--- Begin Text excerpt ---

When tyranny and violence are practiced on a grand scale
in foreign lands, the practice also intensifies at home. As American militarism
went into overdrive after 9/11, it validated violence against women here, where
Republicans held up reauthorization of the Violence Against Women Act
(first passed in 1994), and celebrities who publicly assaulted their girlfriends faced no
consequences other than a deluge of sympathetic girl-fan tweets.
invasions abroad also validated violence within the U.S. military itself. An estimated
19,000 women soldiers were sexually assaulted in 2011; and an unknown number have been murdered by fellow soldiers who were, in many cases, their
husbands or boyfriends. A great deal of violence against women in the military,
from rape to murder, has been documented, only to be casually covered up by the chain of command.
Violence against civilian women here at home, on the
other hand, may not be reported or tallied at all, so the full extent of it
escapes notice. Men prefer to maintain the historical fiction that violence in
the home is a private matter, properly and legally concealed behind a
“curtain.” In this way is male impunity and tyranny maintained.

--- End Text excerpt ---
--- Begin Given information ---

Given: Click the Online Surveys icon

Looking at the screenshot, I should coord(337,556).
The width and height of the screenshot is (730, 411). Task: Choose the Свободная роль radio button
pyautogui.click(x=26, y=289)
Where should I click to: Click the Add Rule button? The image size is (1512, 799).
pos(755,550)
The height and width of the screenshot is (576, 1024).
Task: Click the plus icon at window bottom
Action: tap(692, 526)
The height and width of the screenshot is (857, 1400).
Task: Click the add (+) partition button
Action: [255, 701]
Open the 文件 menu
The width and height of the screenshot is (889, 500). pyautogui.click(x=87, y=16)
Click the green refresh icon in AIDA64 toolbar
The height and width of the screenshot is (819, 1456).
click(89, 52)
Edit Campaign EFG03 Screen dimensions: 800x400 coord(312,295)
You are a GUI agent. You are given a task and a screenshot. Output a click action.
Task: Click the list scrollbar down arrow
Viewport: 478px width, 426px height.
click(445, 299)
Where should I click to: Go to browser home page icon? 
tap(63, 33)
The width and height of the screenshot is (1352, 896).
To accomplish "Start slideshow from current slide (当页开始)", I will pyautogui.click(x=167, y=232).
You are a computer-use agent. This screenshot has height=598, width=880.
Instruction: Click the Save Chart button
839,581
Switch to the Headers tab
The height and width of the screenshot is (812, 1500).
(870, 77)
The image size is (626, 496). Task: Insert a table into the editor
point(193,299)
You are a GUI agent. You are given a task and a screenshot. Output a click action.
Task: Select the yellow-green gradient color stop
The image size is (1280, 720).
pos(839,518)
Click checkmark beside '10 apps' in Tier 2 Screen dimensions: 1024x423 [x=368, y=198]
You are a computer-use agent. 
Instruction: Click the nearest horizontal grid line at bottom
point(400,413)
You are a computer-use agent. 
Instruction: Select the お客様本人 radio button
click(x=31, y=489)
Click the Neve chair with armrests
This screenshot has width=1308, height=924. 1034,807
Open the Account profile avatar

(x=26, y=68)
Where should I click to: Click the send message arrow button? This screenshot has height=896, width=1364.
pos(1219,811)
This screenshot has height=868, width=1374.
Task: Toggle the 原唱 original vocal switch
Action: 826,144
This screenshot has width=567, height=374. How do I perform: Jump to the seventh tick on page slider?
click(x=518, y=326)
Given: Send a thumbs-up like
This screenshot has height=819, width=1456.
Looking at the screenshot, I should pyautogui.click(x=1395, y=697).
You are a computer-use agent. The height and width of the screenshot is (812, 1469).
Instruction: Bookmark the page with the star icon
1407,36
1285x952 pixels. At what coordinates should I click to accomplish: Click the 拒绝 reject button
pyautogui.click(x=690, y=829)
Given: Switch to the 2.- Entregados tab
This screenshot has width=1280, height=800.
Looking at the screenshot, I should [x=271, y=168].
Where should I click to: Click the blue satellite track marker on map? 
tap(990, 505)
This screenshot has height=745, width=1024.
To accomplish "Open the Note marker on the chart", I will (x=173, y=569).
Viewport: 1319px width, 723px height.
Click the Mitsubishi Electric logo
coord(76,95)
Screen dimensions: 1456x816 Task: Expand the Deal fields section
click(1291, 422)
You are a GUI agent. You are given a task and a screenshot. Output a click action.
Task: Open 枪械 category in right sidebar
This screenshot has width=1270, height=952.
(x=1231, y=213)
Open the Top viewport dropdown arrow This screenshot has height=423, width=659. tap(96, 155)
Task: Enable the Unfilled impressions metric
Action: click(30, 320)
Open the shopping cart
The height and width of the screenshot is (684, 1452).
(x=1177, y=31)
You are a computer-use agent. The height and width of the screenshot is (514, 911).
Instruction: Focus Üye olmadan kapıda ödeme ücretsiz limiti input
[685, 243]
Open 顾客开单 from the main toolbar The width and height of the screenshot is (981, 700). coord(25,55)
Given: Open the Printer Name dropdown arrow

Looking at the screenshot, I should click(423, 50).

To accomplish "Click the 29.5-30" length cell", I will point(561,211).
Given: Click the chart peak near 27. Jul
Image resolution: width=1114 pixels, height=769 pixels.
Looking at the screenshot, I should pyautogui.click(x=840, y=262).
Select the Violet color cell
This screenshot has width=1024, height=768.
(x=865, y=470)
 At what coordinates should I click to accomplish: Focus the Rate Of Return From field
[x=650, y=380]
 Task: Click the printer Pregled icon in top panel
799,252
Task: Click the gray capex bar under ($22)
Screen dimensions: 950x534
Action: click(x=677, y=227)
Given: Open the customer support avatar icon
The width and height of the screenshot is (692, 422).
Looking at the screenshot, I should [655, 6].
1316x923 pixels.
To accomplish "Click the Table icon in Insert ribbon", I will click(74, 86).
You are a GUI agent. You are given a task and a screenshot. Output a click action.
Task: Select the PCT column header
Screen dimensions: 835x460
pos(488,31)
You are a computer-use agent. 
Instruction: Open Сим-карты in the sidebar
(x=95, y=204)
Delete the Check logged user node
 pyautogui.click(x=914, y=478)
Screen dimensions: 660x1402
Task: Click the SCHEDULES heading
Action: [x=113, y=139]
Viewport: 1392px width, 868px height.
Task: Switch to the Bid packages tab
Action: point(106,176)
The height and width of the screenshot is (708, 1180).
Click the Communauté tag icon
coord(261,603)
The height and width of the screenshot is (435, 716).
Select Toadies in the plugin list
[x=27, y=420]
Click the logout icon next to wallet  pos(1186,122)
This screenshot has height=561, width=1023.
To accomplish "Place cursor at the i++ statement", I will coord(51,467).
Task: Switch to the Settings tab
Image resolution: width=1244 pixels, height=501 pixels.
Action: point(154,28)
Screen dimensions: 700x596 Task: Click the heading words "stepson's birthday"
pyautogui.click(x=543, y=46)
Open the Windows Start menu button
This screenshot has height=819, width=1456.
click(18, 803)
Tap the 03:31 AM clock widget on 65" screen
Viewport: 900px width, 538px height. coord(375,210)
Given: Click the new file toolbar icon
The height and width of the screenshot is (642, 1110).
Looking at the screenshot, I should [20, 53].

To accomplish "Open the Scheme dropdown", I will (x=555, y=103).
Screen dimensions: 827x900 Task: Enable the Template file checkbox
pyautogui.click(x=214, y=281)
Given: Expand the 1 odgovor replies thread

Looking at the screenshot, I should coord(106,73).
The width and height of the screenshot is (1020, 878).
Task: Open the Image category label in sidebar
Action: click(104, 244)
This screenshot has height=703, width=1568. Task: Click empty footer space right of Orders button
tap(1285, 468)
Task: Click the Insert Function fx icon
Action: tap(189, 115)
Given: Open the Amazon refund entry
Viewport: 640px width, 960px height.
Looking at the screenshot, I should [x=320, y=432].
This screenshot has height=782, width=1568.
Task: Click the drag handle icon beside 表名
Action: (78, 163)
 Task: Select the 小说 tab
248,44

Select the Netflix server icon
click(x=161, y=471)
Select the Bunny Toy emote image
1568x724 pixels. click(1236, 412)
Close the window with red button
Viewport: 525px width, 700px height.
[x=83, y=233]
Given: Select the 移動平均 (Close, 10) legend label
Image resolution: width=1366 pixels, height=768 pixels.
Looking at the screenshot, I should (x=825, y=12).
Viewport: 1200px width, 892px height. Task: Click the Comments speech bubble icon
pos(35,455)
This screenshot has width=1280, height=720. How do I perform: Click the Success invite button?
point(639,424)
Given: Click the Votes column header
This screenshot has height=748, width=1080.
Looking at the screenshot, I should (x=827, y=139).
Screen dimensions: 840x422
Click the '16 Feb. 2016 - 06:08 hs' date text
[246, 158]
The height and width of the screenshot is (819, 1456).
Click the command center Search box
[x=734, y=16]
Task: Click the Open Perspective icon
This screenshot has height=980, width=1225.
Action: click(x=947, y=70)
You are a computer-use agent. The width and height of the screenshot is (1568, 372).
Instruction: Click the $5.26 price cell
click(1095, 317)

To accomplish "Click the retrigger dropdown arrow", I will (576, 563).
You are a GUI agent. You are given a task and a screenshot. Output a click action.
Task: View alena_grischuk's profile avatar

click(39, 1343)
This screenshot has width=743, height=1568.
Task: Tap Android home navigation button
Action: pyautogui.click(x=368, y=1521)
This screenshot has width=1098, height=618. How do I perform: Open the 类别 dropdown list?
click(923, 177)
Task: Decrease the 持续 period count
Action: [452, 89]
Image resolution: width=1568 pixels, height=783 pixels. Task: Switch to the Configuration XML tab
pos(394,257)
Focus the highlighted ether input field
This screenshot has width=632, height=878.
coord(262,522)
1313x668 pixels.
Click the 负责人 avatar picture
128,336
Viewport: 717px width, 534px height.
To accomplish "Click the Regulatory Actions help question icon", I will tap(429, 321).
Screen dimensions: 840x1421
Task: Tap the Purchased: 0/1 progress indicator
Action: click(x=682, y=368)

--- End Given information ---

(What is being asked): Pick up the text on violence against women after its last sentence and continue writing it.

(Result for this task):
Women cling to a fiction of our own: that we are much
more “equal” than we are. Instead of confronting male violence, we still prefer
to lay the blame for it on individual women and girls who fall victim to it --
as if they had volunteered. But then, how to explain the dissonant fact that at
least one of every three female American soldiers is sexually
assaulted by a male “superior”? Surely that’s not what American women had in
mind when they signed up for the Marines or for Air Force flight training. In fact, lots of teenage girls
volunteer for the military precisely to escape violence and sexual abuse in
their childhood homes or streets.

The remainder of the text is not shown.